Ascent Aerospace introduces HyVarC, a patent-pending Hybrid InVar and Composite mold. HyVarC layup tooling offers a cost-effective, light weight, short lead time solution for prototype and development applications.

Hybrid Invar-composite molds reduce weight and lead time

Sean Henson, Product Manager:

HyVarC combines a thin Invar backup structure and facesheet with a bonded, high-temperature composite working surface. The resulting tool is 50% lighter with a 20% shorter lead-time than a traditional Invar layup mold, while maintaining the same superior vacuum integrity and dimensional precision. The hybrid mold capitalizes on the desirable performance characteristics of Invar and composites to offer an ideal layup mold for prototype aerospace parts.

20% shorter lead-time
At half the thickness of a traditional Invar mold, the thin Invar backup structure takes less time to weld and manufacture. It serves as both the master mold and the deliverable mold, eliminating the time and cost of creating a second composite backup structure. Lead times are reduced by at least 20%, compared to an all-Invar or all-composite tool.

50% lighter than an all-Invar mold
Thin Invar, and the resulting lighter weight, is easier to handle when transporting the tool within the facility. It has thermal mass benefits, for faster autoclave cycles each time the customer is curing a part. And as Invar is a commodity by weight, raw material savings can be passed along to the customer.

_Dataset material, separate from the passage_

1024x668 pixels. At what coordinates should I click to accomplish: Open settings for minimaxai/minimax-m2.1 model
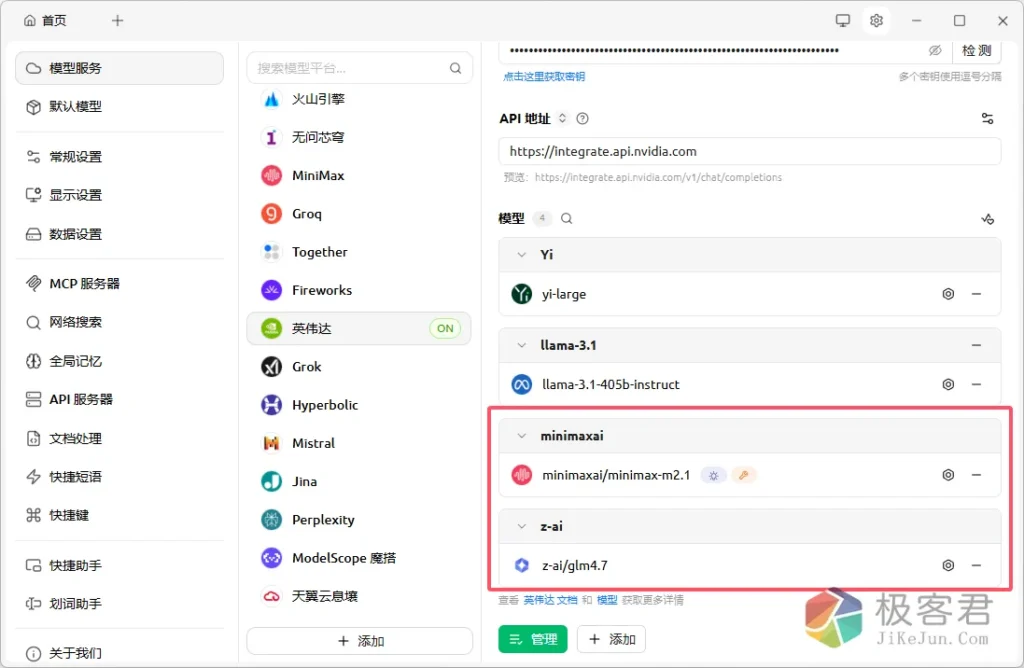(948, 475)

Superior leak performance and dimensional precision
The machined composite working surface offers better dimensional accuracy than net-mold composite tooling, while the Invar structure provides vacuum integrity and durability. A part fabricated on a HyVarC mold is bagged to the Invar facesheet, which provides vacuum reliability that is independent of the composite surface and does not degrade with age or thermal cycling.

Easily reconfigurable surface
The composite working surface is easily re-machined to support modifications for rapid prototyping and R&D applications. A damaged surface can be repaired with material add (layup) and subtract (re-machine) operations. The base mold can be reused by burning off the composite working surface and laying up an entirely new surface.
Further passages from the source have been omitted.